§ **Objective**: Transcribe the entries below without any change, starting with the line that contains "The image size is (1183, 1567)." and going on through the end of the entries.

========================================================================

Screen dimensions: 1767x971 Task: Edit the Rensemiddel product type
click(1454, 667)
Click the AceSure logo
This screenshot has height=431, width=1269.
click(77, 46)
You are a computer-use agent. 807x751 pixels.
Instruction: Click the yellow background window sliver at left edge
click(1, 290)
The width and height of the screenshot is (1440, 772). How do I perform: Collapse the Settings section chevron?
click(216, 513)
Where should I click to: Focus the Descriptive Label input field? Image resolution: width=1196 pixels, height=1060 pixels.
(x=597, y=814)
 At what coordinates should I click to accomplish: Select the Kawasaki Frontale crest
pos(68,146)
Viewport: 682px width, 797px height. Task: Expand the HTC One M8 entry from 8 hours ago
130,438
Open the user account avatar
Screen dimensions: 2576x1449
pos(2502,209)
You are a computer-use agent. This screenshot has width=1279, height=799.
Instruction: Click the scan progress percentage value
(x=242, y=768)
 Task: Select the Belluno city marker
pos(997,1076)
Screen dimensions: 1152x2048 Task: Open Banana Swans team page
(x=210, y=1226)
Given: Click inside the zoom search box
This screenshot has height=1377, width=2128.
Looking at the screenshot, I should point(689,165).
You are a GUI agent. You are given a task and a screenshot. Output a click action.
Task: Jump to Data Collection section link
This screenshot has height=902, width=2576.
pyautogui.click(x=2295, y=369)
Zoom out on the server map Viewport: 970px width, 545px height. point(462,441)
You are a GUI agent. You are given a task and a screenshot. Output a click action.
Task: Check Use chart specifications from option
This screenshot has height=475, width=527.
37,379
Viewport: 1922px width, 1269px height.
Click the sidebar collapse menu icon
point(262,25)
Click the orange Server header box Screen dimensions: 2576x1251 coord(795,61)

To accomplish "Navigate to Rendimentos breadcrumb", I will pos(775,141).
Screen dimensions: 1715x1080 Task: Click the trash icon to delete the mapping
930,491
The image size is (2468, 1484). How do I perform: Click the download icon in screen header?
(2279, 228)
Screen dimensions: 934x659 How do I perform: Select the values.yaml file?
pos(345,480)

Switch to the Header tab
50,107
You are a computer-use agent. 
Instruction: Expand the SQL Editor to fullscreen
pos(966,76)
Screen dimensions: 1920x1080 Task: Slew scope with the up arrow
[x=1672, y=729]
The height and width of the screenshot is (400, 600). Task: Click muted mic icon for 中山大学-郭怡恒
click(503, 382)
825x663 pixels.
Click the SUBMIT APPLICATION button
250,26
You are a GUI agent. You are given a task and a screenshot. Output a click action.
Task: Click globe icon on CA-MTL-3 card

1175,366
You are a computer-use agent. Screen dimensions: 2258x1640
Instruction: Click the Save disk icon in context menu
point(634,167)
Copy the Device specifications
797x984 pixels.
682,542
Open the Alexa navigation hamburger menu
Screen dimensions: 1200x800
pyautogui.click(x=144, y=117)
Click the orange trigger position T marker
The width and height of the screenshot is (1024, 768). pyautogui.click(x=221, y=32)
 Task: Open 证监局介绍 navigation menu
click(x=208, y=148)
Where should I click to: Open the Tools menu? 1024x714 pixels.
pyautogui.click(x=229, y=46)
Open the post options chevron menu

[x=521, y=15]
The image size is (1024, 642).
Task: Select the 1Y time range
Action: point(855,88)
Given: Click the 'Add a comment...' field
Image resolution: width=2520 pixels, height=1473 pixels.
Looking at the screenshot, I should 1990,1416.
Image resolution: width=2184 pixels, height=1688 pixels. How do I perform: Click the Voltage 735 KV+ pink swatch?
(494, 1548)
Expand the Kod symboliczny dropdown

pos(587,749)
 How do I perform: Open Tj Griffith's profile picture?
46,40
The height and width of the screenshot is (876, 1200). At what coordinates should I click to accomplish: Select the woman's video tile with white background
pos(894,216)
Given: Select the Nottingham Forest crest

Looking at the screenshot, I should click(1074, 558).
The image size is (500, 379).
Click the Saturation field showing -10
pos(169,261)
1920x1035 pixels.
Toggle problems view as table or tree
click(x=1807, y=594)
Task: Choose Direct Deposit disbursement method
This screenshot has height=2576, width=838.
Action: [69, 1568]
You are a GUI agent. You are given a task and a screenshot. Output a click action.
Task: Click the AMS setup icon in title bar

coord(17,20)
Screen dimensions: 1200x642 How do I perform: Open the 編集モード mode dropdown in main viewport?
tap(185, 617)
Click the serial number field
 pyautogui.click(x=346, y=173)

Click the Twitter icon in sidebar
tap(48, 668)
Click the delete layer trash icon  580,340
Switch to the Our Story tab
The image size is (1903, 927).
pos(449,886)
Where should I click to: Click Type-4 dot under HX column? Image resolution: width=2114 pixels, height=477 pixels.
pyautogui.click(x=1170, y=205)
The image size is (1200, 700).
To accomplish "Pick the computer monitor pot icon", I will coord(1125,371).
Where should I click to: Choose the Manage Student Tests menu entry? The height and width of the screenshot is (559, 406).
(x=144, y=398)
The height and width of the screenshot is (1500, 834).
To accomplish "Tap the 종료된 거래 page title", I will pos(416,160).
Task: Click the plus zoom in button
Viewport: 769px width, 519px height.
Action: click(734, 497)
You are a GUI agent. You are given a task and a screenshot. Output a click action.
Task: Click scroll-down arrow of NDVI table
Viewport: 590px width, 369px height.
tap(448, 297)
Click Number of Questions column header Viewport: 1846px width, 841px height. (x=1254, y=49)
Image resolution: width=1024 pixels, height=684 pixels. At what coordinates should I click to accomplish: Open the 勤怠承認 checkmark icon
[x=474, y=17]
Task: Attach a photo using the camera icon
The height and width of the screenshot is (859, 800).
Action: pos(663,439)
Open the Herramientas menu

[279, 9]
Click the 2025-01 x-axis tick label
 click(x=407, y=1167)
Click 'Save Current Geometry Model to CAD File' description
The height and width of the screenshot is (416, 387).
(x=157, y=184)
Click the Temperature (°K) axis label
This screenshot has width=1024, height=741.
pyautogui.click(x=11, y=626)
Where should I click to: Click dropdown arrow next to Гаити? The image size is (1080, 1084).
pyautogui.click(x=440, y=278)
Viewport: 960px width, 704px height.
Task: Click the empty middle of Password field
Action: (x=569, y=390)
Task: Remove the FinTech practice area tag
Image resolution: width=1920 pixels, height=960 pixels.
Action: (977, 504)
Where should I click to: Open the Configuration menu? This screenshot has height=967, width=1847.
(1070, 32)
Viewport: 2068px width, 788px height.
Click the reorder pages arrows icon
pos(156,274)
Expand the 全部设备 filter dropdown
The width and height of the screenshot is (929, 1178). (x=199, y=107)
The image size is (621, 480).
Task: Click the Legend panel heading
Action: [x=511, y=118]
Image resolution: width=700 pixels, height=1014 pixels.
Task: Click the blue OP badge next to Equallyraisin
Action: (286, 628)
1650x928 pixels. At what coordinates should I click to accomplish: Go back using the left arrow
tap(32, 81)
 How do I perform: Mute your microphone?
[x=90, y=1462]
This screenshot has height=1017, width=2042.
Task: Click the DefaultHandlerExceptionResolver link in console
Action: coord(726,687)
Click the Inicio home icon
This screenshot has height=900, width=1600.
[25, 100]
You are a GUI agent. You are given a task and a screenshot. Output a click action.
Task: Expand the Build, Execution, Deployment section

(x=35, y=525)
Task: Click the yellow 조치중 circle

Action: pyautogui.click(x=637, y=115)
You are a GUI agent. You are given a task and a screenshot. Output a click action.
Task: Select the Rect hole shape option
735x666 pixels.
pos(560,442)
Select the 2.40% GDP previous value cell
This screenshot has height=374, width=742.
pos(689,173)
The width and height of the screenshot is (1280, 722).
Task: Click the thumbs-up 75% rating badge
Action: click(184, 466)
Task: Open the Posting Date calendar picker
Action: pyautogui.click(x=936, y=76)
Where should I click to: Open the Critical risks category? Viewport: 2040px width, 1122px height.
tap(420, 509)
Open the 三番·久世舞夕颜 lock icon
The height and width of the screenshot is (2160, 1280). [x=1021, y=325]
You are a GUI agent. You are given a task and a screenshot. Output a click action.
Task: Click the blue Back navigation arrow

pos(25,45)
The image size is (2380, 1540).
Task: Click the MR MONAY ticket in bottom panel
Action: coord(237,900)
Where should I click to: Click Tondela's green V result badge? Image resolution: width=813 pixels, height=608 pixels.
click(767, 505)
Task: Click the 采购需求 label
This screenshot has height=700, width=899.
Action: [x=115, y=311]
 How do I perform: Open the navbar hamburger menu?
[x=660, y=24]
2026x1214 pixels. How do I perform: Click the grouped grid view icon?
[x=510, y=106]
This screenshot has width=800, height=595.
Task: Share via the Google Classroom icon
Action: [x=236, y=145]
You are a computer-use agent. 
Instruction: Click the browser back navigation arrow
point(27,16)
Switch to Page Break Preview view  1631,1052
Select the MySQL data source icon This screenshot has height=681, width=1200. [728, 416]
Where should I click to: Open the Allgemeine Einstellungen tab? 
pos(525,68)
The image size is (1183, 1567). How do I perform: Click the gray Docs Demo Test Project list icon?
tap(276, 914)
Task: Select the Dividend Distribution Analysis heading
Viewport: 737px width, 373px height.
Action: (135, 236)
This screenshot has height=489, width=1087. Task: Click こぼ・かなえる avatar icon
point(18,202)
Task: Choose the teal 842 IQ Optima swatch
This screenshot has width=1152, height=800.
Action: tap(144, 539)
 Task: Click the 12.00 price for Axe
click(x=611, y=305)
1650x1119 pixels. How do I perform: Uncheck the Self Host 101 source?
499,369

========================================================================

§ **Full response**:
The image size is (1183, 1567). How do I perform: Click the gray Docs Demo Test Project list icon?
tap(276, 914)
Task: Select the Dividend Distribution Analysis heading
Viewport: 737px width, 373px height.
Action: (135, 236)
This screenshot has height=489, width=1087. Task: Click こぼ・かなえる avatar icon
point(18,202)
Task: Choose the teal 842 IQ Optima swatch
This screenshot has width=1152, height=800.
Action: tap(144, 539)
 Task: Click the 12.00 price for Axe
click(x=611, y=305)
1650x1119 pixels. How do I perform: Uncheck the Self Host 101 source?
499,369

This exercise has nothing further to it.